Returns a new array of formatted rows. Current conversions:

  • Number columns: strings like "1,234.56", "$2,000", "12%" → numbers
  • Boolean columns: "true"/"false" → booleans
  • Date columns: left as-is unless convertDates is enabled, in which case values are converted to JavaScript Date instances when parsable.
  • String columns: left as-is unless bestGuess is enabled.

Example:

const rows = [
  { revenue: "$2,345,000.50", pct: "12%", active: "true", when: "31/12/2020" },
  { revenue: "$100", pct: "", active: "false", when: "2020-12-30" }
];

console.log(getSchema(rows));
console.log(dataFormat(rows, { reportIgnored: true }));

toJSONSchema(schemaOrRows, options?)

Generate a JSON Schema (draft 2020-12) from a schema array or directly from rows (in which case getSchema runs first).

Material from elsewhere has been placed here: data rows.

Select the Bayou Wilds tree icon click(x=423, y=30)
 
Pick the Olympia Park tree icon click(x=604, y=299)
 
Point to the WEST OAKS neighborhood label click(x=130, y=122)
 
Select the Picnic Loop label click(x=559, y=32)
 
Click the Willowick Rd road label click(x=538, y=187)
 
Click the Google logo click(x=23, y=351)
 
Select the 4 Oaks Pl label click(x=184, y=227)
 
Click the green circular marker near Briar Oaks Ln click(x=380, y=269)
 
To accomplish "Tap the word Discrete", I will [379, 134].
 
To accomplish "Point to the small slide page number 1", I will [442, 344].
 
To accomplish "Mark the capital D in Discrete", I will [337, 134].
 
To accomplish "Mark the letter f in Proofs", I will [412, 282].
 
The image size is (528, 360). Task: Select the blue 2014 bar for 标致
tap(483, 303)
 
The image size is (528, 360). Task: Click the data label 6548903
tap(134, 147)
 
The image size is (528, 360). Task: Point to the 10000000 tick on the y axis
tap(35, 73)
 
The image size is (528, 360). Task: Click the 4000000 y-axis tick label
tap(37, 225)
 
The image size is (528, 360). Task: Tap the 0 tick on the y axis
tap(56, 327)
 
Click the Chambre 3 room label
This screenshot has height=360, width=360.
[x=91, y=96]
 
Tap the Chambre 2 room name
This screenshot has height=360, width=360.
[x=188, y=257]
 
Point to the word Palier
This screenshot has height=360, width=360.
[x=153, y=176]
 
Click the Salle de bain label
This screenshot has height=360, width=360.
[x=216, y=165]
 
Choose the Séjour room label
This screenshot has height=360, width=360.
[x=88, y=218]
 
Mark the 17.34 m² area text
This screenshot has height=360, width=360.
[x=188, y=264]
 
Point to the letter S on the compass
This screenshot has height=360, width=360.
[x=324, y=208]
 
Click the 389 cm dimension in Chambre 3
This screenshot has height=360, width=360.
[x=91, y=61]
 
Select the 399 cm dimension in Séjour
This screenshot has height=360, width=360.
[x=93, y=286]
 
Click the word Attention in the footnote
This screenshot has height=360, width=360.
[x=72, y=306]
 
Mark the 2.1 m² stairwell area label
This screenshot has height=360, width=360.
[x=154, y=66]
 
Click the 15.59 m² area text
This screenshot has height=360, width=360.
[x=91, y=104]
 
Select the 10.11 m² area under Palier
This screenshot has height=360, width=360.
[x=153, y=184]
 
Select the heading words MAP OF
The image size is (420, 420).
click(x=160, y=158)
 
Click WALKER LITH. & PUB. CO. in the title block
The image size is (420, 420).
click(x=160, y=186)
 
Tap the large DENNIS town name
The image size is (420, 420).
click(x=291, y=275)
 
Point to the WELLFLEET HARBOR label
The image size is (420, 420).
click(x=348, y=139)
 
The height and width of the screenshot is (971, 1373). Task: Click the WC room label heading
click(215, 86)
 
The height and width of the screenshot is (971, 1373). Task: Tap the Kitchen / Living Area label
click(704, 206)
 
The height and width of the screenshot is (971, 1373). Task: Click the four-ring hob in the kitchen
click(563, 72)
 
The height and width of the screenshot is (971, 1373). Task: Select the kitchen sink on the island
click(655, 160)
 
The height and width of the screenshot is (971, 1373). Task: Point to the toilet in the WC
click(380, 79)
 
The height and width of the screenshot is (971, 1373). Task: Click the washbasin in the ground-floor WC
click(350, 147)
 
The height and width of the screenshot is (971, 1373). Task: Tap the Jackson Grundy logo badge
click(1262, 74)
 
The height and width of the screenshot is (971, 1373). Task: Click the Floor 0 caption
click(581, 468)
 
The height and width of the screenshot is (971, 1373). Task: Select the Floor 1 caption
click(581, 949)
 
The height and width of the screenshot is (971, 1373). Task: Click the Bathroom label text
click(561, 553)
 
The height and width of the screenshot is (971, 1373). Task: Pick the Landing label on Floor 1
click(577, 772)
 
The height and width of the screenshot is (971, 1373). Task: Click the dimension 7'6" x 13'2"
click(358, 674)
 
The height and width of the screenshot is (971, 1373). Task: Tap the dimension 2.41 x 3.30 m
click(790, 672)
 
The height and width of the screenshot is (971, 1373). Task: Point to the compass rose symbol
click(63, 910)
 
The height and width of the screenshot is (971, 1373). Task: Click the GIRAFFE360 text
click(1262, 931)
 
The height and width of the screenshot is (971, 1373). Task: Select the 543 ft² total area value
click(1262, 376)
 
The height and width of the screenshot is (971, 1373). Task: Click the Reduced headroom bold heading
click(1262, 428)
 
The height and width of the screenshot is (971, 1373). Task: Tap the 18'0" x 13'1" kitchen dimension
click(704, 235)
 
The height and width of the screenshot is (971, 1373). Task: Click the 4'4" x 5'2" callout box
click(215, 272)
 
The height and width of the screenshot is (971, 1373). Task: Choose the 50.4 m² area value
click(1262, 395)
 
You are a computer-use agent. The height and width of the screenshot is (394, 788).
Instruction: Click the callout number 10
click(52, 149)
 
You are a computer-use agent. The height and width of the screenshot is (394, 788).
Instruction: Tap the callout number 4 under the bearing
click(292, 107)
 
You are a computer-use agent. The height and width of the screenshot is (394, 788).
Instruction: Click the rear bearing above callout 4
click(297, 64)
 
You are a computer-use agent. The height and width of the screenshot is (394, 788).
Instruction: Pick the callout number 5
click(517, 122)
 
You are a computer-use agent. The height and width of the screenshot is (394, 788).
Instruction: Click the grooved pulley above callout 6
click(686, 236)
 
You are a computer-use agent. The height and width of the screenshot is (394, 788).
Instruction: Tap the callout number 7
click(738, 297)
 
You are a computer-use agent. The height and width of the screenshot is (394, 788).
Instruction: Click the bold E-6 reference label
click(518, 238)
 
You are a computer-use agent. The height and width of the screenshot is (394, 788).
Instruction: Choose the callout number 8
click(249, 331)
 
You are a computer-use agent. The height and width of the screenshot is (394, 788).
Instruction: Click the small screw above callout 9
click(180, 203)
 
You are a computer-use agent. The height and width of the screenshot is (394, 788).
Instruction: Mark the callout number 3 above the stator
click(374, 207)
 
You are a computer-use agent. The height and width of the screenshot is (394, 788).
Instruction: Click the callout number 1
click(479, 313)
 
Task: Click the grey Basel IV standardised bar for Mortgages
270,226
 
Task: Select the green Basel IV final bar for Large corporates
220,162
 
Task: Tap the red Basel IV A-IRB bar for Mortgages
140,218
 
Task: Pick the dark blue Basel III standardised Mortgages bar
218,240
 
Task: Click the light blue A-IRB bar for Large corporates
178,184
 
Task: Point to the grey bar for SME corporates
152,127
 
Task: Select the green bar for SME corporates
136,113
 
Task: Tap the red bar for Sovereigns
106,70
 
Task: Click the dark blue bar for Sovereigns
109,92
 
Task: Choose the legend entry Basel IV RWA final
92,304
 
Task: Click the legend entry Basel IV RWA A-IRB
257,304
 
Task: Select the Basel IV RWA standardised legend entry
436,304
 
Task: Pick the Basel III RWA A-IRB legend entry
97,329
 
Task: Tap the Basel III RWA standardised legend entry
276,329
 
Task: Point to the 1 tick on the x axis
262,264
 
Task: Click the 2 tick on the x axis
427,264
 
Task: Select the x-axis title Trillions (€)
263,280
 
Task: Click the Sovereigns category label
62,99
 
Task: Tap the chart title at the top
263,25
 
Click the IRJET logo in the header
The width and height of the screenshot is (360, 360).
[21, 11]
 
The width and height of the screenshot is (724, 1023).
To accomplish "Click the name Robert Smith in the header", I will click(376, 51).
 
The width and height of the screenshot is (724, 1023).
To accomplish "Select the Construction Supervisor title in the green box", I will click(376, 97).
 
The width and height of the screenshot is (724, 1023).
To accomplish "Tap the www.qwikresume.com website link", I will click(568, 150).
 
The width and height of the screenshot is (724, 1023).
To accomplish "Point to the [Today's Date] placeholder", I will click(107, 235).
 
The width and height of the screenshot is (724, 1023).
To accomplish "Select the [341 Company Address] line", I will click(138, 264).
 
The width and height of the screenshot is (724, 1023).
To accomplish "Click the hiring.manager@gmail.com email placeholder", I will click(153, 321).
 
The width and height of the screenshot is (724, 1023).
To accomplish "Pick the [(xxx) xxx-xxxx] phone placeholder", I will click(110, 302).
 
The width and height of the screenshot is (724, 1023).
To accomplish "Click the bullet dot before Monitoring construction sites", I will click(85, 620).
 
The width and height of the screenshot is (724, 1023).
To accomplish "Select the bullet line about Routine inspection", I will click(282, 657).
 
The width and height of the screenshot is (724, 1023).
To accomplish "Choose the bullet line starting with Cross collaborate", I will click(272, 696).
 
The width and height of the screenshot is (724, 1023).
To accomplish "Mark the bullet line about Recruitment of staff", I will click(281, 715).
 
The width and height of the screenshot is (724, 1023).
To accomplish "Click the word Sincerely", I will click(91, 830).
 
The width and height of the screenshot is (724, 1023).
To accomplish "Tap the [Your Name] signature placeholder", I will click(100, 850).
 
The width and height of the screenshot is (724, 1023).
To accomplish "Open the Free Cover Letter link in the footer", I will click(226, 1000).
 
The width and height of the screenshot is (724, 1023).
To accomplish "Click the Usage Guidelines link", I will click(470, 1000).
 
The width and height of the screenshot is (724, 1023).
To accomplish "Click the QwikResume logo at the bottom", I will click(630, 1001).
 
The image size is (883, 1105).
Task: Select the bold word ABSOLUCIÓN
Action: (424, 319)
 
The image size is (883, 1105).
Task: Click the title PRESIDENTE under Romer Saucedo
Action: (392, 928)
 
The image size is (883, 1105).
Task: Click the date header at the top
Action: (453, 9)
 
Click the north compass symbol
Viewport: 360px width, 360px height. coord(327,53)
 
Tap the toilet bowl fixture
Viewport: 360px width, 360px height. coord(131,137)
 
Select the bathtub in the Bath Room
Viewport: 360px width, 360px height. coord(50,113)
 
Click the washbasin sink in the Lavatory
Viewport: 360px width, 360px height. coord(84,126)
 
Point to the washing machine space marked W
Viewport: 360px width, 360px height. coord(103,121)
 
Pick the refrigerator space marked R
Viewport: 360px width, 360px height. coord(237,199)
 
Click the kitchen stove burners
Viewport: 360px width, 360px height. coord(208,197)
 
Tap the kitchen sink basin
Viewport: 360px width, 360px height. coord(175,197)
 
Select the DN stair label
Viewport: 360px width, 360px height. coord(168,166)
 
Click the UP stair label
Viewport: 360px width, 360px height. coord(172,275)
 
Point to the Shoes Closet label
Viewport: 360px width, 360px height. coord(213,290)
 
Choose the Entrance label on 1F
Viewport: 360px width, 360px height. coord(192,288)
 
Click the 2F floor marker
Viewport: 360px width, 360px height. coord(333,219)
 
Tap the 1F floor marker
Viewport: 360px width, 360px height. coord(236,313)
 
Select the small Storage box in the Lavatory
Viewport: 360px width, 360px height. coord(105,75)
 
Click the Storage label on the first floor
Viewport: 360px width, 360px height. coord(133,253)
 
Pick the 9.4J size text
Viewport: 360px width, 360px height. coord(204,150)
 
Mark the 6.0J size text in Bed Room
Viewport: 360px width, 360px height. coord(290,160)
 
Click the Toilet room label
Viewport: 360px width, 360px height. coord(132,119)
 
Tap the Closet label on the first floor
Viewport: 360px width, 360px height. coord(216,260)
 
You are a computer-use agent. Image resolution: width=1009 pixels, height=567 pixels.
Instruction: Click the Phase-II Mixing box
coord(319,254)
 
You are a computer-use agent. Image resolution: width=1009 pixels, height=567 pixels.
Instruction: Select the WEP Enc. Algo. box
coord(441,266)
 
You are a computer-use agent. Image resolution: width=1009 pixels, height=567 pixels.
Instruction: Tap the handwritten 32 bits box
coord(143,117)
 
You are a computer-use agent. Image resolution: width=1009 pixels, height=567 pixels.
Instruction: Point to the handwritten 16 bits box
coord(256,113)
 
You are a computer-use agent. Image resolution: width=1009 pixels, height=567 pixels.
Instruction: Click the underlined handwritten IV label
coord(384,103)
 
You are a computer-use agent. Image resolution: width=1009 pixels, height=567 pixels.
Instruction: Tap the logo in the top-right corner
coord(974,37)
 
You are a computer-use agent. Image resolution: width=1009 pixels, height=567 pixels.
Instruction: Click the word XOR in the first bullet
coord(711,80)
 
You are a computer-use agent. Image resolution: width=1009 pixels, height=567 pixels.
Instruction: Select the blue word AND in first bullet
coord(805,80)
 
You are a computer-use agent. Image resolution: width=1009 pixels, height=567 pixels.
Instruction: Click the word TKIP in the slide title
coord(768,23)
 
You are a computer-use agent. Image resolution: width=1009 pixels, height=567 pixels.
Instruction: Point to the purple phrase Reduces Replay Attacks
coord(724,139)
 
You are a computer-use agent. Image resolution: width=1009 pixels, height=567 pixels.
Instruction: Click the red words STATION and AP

  • If column type is Number, maps to number (or integer for format: "Integer"). Includes minimum/maximum when available.
  • Boolean maps to boolean.
  • Date maps to string with hints:
    • %Ypattern: ^(?:18|19|20|21)\d{2}$
    • %Y-%m-%d or %Y/%m/%dformat: date
    • date-time forms with %H/%Iformat: date-time
  • String columns include minLength/maxLength from text stats when available; Financial year adds a pattern.
  • Columns with completeness === 1 are marked as required.

Example:

import { getSchema, toJSONSchema, dataFormat } from '@andyball/schema-forge';

const rows = [ { id: 1, name: 'Alice' }, { id: 2, name: 'Bob' } ];
const schema = getSchema(rows);
const jsonSchema = toJSONSchema(schema);
const wrangleData = dataFormat(rows)

What is JSON Schema (draft 2020-12)?

JSON Schema is a standard, machine-readable vocabulary for describing the shape and constraints of JSON data. It lets you specify what properties exist, their types, value ranges, string patterns, required fields, and more. Tools can then validate data against a schema, generate forms and UI, scaffold types, and power API contracts.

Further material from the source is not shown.